Algo está sucediendo que tendremos que ver si no queremos ser una ciudad vieja. Siempre es muy poco lo que empieza. Y siempre hay que esperarlo con curiosidad y alegría. No debemos lamentarnos sino observar y participar. Alguien me dice que aquí la música ya no es lo que era. Menos mal. Superados el rock urbano y el pop de provincias, en Madrid se puede escuchar y bailar la mejor música electrónica; sólo que hay que salir, como en los ochenta ("bailando, me paso el día bailando...", pues lo mismo). Y ya no son únicamente pinchadiscos extranjeros que se dejan caer de forma esporádica por los locales como un acontecimiento extraordinario, sino también gente de aquí que se ha ido formando y que sigue investigando. Confiemos. Es posible que aún no sea el momento de una gran explosión de vitalidad pero tampoco es inteligente encerrarse en las décadas y en las casas, como abuelas, a evocar un pasado que ni lo es tanto (veinte años no es nada) ni era para tanto (mucha gente).

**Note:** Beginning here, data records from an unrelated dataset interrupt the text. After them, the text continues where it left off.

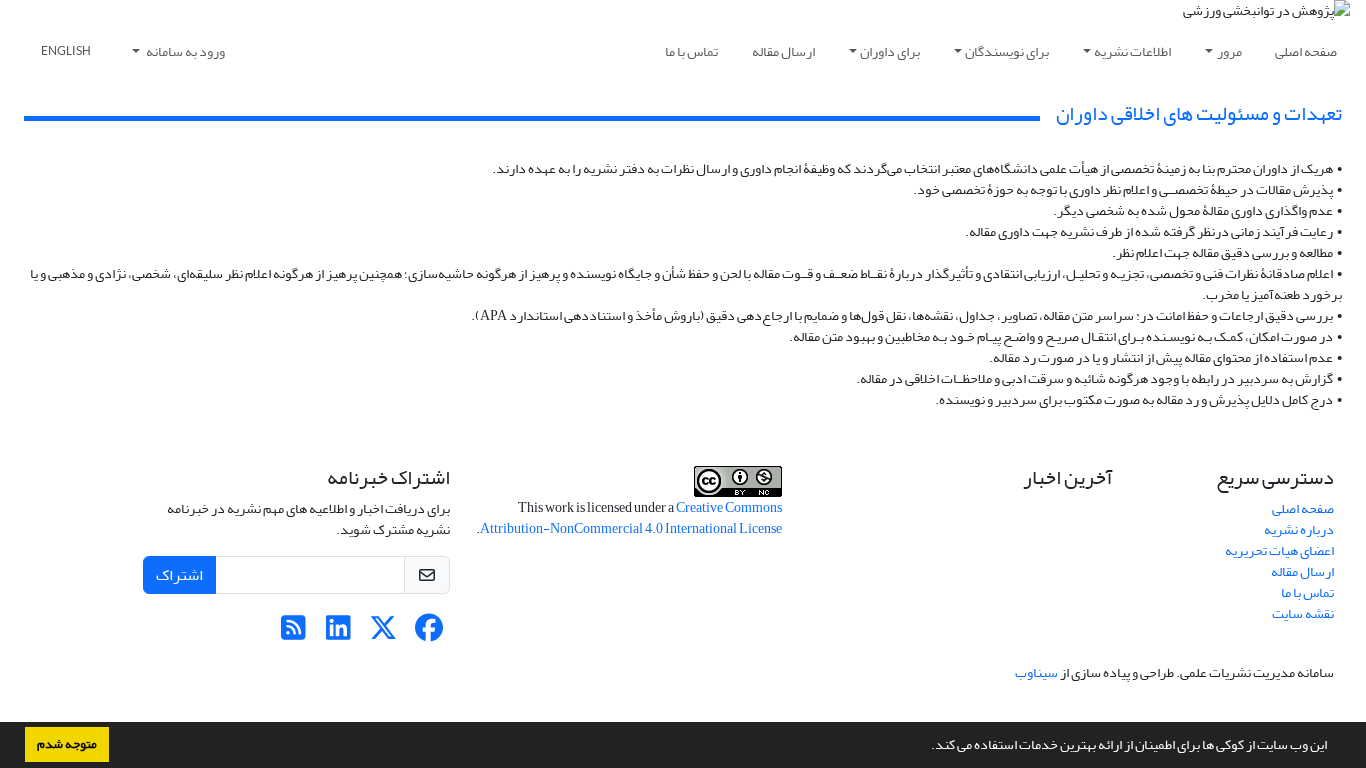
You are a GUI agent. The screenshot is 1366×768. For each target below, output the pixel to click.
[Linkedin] (338, 633)
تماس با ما (691, 51)
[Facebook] (428, 633)
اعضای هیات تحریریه (1279, 550)
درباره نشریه (1299, 529)
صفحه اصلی (1306, 51)
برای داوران (890, 51)
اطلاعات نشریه (1132, 51)
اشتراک (179, 575)
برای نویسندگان (1007, 51)
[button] (926, 747)
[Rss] (293, 633)
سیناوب (1036, 672)
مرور (1229, 51)
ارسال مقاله (783, 51)
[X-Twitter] (383, 633)
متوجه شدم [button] (67, 744)
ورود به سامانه (184, 51)
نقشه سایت (1303, 613)
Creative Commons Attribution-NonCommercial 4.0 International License (631, 518)
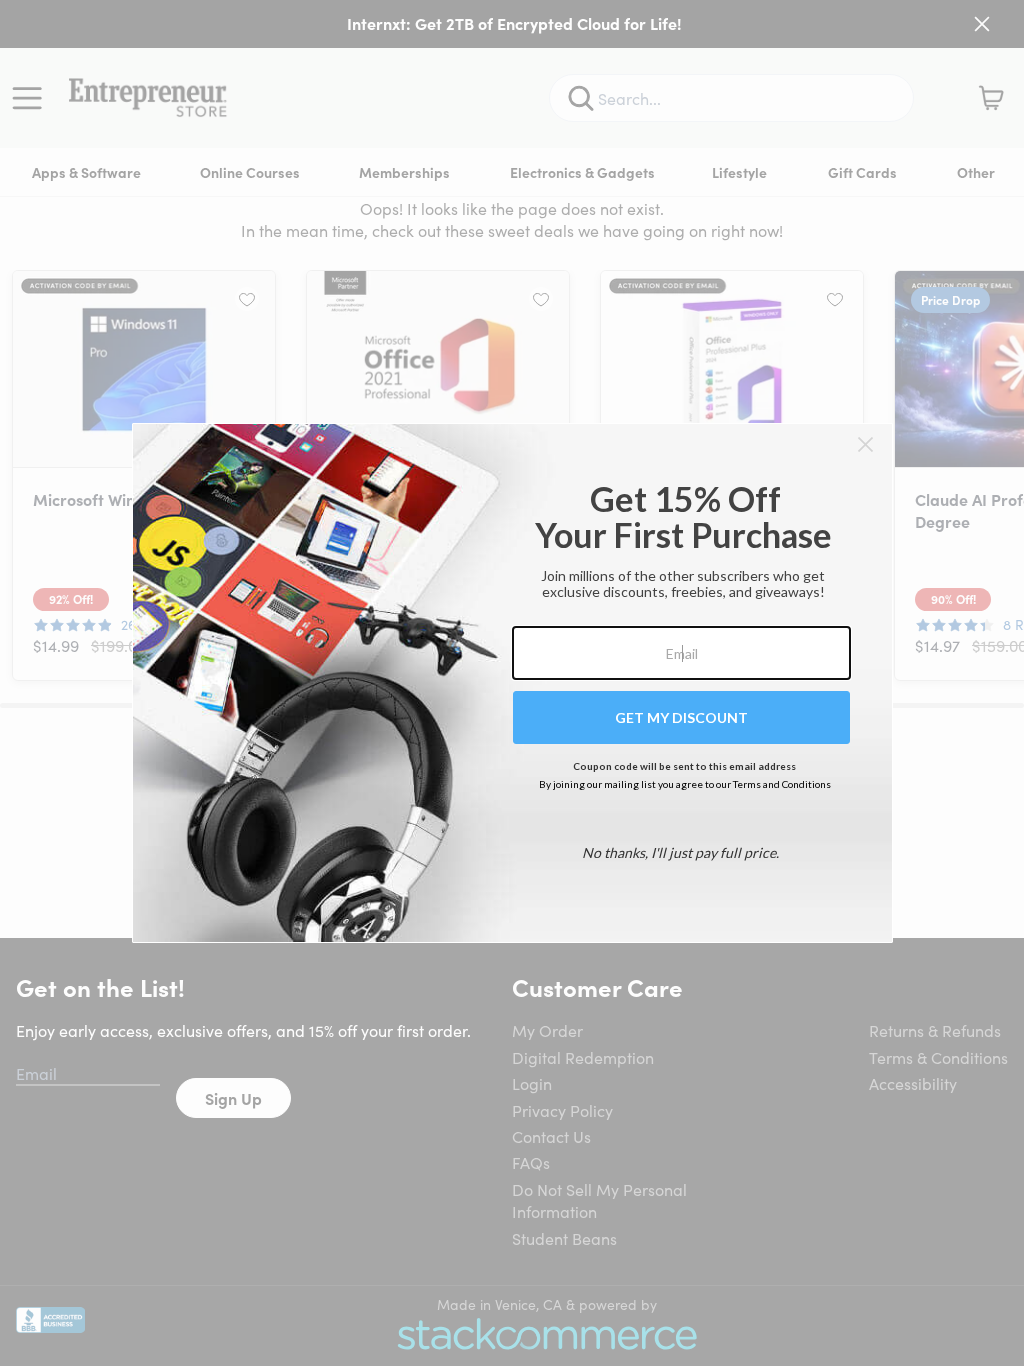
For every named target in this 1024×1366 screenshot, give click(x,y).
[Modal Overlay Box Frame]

La tarde del sábado pasado, en la esquina de Pelayo con Fuencarral, los del Comando Cucurucho fuimos testigos de un acontecimiento histórico. Hasta nosotros llegaba desde un coche la música de los Chemical Brothers a todo volumen. Cualquiera pensaría que se trataba de alguien que alargaba la fiesta del viernes, un jovenzuelo, un moderno, un rayado. Pues no. El coche que avanzaba hacia nosotros era nada menos que un vehículo de servicio público: un taxi. Y al volante iba una preciosa mestiza de veintitantos años, de ojos orientales y pelo rasta. Ya la hubiera querido para sí Pedro Almodóvar en lugar de aquel taxista tan gracioso y de mentira, el punki de los Sagrados Corazones Colgantes. La rasta era una taxista de verdad y llevaba un taxi al que daban ganas de subirse. Si eso es que en Madrid no pasa nada que venga Tierno y lo vea.

Así que lo que hay que hacer es estar, mirar, esperar. Esperar, por ejemplo, a que crezcan los chinos españoles que viven en el barrio de Chueca; esperar a ver qué hacen nuestros adolescentes (que, afortunadamente, ya no quieren ser diseñadores). Porque Madrid no ha muerto, sino que va a ser mestiza. Y, mientras tanto, lo que hay que hacer es estar, mirar, no esperar. Hay que salir a la calle, que es donde siempre nos ha gustado estar a los madrileños; salir a bailar, que es lo que siempre hemos hecho. Y protestar si a las tres de la madrugada (que para nosotros siempre ha sido el principio de la noche) cierran los locales en los que la gente está a gusto y pasándolo bien. Que era, básicamente, lo que pasaba en los ochenta.